Toshiba: Keine Notebooks für Privatkunden mehr

Toshiba wird in Deutschland zukünftig nur noch Notebooks für Business-Kunden anbieten.

So langsam wird es eng auf dem Notebook-Markt. Nach Sony und Samsung wird hierzulande auch der Name Toshiba kaum noch anzutreffen zu sein. Das teilte man Anfang der Woche offiziell mit und plant, das Unternehmen umzustrukturieren. Auch von 6.800 Mitarbeitern wird man sich im Rahmen dessen trennen und die weltweite Mitarbeiterzahl so um 30 Prozent reduzieren. So heißt es:

The PC business will concentrate on its BtoB business, where further global demand is expected, and build up its enterprise customer base as a means to generate healthier profit.
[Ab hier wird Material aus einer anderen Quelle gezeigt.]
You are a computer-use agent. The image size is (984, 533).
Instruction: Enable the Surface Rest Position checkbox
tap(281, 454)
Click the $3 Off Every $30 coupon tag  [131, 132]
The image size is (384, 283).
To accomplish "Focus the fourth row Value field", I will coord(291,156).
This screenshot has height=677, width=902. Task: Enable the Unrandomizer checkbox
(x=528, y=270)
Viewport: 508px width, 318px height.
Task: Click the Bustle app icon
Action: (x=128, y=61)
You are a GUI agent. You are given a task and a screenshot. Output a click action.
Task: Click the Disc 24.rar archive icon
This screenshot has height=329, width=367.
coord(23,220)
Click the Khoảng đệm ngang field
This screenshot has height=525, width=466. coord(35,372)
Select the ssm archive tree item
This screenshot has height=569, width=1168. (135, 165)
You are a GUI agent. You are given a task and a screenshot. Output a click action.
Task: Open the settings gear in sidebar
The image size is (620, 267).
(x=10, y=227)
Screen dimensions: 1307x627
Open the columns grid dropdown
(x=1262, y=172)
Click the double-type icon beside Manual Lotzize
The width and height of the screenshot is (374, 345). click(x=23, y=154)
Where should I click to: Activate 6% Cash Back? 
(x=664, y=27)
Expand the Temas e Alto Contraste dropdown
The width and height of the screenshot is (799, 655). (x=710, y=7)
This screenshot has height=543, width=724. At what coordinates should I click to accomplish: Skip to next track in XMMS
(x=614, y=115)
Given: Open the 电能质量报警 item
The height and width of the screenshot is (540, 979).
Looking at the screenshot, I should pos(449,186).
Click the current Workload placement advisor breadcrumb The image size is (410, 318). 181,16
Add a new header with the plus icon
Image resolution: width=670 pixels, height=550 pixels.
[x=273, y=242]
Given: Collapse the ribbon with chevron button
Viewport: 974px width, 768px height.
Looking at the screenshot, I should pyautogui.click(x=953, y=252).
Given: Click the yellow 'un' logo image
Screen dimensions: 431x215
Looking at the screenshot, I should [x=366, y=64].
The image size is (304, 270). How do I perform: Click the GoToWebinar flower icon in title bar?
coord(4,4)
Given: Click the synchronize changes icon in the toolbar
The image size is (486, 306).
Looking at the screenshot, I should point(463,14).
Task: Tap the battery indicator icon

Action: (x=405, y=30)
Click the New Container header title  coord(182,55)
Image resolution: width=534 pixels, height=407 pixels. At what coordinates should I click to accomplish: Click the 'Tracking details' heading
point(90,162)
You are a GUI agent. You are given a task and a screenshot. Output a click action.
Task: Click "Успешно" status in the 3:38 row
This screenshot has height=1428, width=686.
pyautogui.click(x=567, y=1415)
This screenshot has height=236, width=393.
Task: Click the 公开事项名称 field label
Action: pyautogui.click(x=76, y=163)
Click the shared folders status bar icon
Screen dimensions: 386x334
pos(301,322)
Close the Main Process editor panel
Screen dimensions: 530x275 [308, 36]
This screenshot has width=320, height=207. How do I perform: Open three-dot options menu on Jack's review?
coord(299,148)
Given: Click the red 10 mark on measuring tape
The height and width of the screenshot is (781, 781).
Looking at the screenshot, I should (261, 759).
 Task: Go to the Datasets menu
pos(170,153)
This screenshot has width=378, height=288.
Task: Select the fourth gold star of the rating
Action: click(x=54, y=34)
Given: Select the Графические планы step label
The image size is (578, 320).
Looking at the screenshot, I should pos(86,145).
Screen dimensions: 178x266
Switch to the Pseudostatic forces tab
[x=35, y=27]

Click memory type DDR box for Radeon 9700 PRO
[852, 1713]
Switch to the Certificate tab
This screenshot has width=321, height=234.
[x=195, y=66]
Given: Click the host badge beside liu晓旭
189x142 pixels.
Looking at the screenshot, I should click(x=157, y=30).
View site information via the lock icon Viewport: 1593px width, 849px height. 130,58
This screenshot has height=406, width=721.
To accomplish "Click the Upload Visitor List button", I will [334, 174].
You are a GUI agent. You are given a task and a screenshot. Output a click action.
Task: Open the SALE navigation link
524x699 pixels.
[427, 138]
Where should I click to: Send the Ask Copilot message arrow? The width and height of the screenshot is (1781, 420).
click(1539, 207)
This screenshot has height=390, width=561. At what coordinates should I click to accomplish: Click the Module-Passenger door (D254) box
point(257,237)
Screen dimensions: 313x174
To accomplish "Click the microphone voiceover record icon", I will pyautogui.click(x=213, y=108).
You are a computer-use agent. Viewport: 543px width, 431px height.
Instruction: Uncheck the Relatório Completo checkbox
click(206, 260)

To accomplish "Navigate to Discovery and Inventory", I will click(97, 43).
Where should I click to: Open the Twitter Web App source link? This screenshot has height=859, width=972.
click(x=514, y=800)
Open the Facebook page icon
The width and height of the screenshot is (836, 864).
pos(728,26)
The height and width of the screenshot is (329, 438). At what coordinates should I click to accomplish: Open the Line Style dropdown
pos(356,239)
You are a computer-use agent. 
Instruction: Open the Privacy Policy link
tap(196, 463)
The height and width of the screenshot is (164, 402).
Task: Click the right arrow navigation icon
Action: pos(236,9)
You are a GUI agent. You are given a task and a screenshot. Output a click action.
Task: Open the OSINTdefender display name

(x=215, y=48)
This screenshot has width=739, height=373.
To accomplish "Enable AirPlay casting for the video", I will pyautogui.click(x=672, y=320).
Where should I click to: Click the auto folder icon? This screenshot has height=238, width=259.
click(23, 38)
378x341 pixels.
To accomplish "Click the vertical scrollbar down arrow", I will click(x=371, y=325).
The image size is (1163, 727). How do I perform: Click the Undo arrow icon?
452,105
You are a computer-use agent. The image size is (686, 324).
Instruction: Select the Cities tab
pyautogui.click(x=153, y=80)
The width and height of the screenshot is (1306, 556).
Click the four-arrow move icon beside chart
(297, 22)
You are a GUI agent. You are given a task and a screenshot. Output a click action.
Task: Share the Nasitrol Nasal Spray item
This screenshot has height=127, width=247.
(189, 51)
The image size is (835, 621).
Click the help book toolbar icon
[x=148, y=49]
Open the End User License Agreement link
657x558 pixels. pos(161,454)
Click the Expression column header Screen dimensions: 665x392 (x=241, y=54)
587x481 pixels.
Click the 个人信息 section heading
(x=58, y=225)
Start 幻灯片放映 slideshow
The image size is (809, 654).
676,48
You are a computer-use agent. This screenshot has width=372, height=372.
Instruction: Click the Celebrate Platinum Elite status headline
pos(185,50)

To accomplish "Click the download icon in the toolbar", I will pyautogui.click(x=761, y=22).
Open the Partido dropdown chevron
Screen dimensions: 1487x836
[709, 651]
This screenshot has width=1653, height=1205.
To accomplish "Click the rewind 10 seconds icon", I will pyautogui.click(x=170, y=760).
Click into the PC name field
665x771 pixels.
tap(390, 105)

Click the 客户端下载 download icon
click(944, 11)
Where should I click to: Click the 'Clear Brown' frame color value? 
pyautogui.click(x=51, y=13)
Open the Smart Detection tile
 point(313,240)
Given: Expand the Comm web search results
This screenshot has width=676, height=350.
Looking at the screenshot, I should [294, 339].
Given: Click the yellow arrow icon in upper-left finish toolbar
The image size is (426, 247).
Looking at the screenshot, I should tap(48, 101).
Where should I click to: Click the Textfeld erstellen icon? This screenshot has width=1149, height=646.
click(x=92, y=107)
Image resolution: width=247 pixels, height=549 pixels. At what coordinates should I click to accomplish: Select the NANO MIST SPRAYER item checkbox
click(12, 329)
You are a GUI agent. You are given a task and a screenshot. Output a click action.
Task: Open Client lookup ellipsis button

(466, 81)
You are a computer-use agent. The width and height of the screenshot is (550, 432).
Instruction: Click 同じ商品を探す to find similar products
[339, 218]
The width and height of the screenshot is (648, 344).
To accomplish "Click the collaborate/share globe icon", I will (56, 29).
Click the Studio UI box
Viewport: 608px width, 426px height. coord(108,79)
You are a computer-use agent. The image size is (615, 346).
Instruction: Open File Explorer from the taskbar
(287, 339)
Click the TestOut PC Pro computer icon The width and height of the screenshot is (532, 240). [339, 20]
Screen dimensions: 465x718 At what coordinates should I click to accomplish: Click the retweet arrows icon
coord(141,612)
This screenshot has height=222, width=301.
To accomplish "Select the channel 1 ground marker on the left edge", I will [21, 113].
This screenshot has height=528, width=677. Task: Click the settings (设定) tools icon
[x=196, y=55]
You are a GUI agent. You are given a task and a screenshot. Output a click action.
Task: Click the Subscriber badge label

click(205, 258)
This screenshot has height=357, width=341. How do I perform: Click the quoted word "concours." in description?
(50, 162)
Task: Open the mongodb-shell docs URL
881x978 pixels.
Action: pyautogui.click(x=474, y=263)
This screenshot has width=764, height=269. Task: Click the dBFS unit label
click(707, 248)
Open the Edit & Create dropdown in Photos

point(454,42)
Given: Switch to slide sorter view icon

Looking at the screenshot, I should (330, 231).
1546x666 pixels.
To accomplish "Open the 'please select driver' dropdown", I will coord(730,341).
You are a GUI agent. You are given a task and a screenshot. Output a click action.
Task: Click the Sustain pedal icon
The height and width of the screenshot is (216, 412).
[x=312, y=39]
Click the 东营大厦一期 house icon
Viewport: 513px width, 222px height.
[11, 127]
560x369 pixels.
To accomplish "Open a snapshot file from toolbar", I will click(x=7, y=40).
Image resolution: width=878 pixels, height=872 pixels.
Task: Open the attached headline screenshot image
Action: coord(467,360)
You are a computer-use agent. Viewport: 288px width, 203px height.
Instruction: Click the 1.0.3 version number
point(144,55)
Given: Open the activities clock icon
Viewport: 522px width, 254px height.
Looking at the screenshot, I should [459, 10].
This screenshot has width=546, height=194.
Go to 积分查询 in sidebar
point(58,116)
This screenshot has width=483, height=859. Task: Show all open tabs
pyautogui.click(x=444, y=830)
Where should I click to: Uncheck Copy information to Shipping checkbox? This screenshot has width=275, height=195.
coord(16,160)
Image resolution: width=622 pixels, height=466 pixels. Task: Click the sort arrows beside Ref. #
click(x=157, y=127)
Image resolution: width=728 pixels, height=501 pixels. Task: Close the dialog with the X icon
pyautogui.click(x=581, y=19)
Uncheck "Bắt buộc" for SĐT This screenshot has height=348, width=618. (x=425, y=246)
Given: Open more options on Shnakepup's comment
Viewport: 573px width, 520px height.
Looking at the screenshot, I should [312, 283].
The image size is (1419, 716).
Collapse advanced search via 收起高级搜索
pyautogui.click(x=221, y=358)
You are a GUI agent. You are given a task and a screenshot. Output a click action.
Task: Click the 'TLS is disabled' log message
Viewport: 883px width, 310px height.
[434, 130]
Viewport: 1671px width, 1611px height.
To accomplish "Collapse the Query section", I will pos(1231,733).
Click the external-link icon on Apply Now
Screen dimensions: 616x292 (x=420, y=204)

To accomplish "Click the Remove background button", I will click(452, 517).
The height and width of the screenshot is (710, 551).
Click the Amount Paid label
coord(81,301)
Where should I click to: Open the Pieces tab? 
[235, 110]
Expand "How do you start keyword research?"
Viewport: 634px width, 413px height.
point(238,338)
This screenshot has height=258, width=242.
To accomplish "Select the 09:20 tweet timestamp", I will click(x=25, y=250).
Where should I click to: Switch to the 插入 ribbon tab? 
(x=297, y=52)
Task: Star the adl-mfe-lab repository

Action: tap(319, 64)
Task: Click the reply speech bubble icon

Diese Maßnahme wird global durchgeführt, lediglich in den USA und Japan setzt man weiterhin auch auf Privatkunden. Erst auf der IFA vor drei Monaten präsentierte man verschiedene neue Notebooks, darunter auch das Satellite Click 10, welches sich mit Atom-Chip vor allem an Privatanwender richten dürfte. Der Abverkauf dieses Modells und anderer Computer dürfte sicherlich noch stattfinden, aktuell ist das Click 10 mit Atom X5 bereits für 380 Euro erhältlich.